Czy minister Gliński odwoła dyrektora Muzeum Narodowego?

Protest pod MKiDN ws. odwołania dyrektora Muzeum Narodowego Jerzego Miziołka Protest pod MKiDN ws. odwołania dyrektora Muzeum Narodowego Jerzego Miziołka Jędrzej Nowicki / Agencja Gazeta
Przed gmachem resortu kultury odbyła się pikieta – protestujący domagali się odwołania dyrektora Muzeum Narodowego Jerzego Miziołka, który doprowadził m.in. do odejścia z pracy ponad 50 osób oraz likwidacji Galerii Sztuki XX i XXI w.

Protest z udziałem pracowników muzeum odbył się przed bramą ministerstwa, czyli naprzeciw Pałacu Prezydenckiego.

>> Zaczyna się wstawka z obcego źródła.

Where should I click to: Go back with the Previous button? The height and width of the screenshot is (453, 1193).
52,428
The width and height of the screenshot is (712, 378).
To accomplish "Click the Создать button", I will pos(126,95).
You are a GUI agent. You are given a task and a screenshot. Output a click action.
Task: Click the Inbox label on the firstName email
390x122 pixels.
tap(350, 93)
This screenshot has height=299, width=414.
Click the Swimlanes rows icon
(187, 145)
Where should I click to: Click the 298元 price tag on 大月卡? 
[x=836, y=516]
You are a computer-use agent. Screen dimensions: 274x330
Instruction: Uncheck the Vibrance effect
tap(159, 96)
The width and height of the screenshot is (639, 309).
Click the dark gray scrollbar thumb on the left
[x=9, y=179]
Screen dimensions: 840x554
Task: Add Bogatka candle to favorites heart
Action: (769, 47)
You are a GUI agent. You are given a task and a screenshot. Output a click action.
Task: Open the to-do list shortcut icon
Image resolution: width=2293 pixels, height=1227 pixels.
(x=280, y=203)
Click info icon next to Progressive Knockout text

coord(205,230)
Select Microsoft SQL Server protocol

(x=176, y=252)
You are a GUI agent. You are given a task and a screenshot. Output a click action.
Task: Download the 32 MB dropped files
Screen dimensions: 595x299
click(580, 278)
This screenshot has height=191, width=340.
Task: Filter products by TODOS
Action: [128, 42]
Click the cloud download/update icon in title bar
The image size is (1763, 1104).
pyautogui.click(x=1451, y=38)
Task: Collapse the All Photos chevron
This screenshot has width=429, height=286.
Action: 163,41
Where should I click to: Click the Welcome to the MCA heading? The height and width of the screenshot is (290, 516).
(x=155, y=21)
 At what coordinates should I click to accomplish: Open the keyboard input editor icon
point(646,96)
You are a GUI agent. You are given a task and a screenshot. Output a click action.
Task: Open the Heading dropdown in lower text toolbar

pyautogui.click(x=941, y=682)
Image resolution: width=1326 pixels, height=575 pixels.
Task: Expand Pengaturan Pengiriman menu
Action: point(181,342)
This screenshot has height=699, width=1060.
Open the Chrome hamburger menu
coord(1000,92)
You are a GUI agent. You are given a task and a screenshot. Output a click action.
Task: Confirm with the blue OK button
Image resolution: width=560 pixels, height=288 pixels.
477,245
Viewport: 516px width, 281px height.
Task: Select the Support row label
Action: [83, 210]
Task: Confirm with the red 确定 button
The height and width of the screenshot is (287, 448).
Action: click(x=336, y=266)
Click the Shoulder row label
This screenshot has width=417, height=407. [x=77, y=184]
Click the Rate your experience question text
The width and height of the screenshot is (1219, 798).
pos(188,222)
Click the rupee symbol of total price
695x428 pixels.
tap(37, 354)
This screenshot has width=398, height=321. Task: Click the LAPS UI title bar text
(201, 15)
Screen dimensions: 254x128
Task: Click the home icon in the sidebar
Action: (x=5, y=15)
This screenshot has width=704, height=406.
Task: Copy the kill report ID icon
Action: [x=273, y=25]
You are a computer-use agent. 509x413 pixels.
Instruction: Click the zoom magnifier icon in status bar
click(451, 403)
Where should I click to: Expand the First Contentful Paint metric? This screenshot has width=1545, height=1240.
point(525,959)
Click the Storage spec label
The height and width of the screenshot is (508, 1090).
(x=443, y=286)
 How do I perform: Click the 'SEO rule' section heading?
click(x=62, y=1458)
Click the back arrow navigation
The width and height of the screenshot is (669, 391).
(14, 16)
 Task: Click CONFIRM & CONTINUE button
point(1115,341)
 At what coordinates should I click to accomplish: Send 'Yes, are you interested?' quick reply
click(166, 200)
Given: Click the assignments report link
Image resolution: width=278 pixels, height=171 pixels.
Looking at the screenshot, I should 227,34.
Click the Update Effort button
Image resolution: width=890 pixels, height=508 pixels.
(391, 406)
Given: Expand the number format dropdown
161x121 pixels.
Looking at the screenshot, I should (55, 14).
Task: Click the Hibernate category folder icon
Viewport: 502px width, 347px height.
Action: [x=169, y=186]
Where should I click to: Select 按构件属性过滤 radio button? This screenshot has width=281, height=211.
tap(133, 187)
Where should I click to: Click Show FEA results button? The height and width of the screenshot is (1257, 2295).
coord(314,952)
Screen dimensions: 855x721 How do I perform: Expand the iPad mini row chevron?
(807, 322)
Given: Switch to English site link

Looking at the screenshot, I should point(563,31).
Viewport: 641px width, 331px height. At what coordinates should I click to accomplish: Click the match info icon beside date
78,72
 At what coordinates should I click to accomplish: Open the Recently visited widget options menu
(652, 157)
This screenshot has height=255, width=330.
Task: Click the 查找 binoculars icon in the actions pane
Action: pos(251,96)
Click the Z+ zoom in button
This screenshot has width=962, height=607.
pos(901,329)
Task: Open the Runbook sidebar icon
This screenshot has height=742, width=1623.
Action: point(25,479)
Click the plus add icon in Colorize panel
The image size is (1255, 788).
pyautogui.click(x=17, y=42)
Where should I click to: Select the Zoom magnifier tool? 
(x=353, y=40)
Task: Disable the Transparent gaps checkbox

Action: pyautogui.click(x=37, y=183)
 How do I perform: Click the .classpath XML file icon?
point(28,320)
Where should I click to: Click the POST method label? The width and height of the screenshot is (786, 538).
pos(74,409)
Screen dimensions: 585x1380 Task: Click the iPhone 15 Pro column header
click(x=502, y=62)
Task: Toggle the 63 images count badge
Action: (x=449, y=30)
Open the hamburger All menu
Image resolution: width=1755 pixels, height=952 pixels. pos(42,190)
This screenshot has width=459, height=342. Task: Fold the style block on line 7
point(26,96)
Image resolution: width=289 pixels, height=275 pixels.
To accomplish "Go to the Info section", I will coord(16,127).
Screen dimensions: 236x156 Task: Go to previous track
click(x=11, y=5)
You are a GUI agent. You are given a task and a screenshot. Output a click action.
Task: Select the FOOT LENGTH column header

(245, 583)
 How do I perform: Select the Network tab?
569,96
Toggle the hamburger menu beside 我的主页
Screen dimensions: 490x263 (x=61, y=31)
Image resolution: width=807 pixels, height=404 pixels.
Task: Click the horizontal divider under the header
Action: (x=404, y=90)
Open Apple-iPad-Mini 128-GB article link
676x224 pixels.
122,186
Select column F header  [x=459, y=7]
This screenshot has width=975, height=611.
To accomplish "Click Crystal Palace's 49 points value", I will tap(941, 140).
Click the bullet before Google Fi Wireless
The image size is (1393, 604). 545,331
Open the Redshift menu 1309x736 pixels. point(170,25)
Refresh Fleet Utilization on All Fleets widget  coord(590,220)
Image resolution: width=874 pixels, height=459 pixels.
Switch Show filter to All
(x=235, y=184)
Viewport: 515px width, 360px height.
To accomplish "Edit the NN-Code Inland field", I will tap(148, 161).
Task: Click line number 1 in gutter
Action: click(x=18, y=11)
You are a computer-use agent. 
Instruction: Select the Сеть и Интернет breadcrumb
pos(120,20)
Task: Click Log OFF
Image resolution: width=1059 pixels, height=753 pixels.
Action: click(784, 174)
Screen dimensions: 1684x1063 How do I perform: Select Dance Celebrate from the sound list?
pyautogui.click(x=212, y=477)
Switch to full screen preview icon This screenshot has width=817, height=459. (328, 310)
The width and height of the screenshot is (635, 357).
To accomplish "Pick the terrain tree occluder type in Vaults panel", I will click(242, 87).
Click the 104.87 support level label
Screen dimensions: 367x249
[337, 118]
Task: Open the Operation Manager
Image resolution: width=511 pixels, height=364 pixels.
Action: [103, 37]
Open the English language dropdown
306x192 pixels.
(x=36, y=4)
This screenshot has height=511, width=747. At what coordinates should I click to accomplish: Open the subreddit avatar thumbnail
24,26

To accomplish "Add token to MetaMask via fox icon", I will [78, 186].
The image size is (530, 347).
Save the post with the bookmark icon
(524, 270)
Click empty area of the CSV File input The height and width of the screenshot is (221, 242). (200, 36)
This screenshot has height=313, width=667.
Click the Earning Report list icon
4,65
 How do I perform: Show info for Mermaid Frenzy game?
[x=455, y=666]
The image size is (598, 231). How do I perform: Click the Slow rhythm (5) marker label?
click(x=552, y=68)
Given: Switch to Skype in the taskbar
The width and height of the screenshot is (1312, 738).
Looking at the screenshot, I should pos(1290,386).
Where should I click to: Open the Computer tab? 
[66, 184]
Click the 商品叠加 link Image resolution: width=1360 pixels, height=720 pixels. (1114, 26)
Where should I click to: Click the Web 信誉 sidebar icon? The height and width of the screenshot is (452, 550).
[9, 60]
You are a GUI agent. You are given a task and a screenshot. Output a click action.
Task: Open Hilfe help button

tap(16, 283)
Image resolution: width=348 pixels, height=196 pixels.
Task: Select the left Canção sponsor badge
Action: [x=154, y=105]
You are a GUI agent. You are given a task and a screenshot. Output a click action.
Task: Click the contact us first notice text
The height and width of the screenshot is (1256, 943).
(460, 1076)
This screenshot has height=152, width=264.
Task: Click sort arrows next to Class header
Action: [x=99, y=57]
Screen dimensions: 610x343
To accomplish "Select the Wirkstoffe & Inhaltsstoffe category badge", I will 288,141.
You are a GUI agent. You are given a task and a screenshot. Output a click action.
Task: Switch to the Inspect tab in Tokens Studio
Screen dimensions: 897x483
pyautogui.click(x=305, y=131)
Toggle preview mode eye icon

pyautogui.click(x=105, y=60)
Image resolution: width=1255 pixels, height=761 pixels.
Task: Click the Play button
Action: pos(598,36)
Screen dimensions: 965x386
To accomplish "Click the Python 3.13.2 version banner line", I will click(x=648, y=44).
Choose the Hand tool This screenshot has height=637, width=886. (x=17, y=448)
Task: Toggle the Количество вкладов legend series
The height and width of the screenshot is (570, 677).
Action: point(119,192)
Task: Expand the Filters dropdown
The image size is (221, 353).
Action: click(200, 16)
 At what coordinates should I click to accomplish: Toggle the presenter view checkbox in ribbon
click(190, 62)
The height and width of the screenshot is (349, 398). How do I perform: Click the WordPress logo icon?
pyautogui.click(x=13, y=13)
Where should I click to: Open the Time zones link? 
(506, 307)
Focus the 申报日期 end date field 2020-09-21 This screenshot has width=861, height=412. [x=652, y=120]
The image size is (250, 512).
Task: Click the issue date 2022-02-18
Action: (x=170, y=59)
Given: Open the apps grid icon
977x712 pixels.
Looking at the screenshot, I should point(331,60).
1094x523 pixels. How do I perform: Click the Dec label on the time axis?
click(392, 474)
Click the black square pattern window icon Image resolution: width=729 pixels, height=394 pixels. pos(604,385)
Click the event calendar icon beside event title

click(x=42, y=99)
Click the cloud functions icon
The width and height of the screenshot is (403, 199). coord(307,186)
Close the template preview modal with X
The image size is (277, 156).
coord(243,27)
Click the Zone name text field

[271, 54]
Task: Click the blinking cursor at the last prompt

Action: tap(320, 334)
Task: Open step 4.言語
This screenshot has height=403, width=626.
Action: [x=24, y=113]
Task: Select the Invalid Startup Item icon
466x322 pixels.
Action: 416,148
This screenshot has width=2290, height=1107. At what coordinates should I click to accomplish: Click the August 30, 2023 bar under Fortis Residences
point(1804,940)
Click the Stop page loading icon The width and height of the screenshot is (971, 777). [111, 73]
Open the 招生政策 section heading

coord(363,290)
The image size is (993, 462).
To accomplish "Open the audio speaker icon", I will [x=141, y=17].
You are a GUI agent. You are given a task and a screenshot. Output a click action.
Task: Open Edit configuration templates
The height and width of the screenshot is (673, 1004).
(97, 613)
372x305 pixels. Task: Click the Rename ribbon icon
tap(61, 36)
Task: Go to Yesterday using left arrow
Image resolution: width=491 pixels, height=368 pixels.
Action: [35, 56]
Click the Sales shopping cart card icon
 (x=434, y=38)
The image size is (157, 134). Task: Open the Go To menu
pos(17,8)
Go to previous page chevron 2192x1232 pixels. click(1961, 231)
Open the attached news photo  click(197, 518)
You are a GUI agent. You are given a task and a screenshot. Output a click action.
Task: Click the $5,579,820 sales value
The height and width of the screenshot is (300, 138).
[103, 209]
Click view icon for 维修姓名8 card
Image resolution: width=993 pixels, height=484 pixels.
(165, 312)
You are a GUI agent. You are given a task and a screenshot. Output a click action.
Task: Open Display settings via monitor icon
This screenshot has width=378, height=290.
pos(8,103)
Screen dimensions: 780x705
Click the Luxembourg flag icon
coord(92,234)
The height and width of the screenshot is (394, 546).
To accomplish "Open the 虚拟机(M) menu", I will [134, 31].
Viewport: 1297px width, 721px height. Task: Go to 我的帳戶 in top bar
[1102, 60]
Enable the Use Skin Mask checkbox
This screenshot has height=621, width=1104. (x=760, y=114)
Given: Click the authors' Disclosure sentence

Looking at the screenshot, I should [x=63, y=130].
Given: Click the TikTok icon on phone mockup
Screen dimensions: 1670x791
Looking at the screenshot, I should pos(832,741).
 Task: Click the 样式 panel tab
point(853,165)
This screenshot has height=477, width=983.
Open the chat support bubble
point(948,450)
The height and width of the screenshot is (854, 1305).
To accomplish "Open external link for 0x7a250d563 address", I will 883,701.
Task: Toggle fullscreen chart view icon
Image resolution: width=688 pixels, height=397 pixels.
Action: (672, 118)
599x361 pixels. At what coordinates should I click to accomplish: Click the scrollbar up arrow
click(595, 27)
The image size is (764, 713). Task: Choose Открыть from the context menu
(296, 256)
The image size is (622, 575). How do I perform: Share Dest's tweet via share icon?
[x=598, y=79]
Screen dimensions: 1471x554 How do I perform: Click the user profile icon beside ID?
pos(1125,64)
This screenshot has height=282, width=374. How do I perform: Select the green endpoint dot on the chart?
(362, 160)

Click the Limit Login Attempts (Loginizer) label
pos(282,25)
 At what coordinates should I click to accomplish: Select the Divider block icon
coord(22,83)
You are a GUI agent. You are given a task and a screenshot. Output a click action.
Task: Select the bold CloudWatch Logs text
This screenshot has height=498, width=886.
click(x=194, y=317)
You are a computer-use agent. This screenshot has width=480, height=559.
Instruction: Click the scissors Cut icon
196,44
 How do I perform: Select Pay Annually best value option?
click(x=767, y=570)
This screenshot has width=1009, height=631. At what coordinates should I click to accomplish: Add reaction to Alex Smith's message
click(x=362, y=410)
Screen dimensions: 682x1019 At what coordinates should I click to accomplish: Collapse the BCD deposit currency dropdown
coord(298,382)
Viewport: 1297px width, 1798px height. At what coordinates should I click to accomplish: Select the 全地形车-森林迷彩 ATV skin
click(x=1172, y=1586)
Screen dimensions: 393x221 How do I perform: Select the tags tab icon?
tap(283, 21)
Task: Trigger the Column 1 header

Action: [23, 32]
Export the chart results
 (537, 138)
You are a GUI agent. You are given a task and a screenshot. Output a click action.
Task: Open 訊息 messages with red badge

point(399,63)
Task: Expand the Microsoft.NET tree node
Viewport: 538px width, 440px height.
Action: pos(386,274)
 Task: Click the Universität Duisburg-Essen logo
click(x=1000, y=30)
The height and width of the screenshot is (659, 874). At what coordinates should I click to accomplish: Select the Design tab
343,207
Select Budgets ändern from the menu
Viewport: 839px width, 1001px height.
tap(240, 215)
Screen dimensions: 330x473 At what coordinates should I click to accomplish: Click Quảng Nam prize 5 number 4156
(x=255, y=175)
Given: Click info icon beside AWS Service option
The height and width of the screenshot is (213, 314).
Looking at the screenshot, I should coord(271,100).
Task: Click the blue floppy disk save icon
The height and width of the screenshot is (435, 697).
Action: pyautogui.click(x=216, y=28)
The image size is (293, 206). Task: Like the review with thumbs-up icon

Miejsca z bogatą historią protestów, głównie w obronie sądownictwa. Pikietę zorganizowała muzealna NSZZ „Solidarność” Regionu Mazowsze, a jednym z jej powodów była „krytyczna sytuacja” w muzeum.

Związkowcy od maja pozostają w sporze zbiorowym i domagają się odwołania dyrektora Jerzego Miziołka, którego jeszcze kilka miesięcy temu popierali. Jeśli strony nie dojdą do porozumienia, w grę wchodzi już tylko strajk. Na załagodzenie konfliktu niewiele jednak wskazuje.

Czytaj także: Jak przegrywa minister Gliński

Polityka kadrowa dyrektora Miziołka

Już od dawna w świecie kultury nikt nie miał tak złej prasy jak obecny dyrektor Muzeum Narodowego. Zapracował na to w rekordowo krótkim czasie pełnienia urzędu, a tzw. afera bananowa niech posłuży za najbardziej medialny przykład.

Jerzy Miziołek został dyrektorem placówki pod koniec listopada 2018 r. Zastąpił na stanowisku Piotra Rypsona, którego chwilę potem, w grudniu, zwolnił (była to jedna z jego pierwszych decyzji). Naruszył tym samym przepisy prawa pracy dotyczące ochrony przedemerytalnej pracowników.

Od tamtej pory zespół muzeum opuściło kilkadziesiąt osób.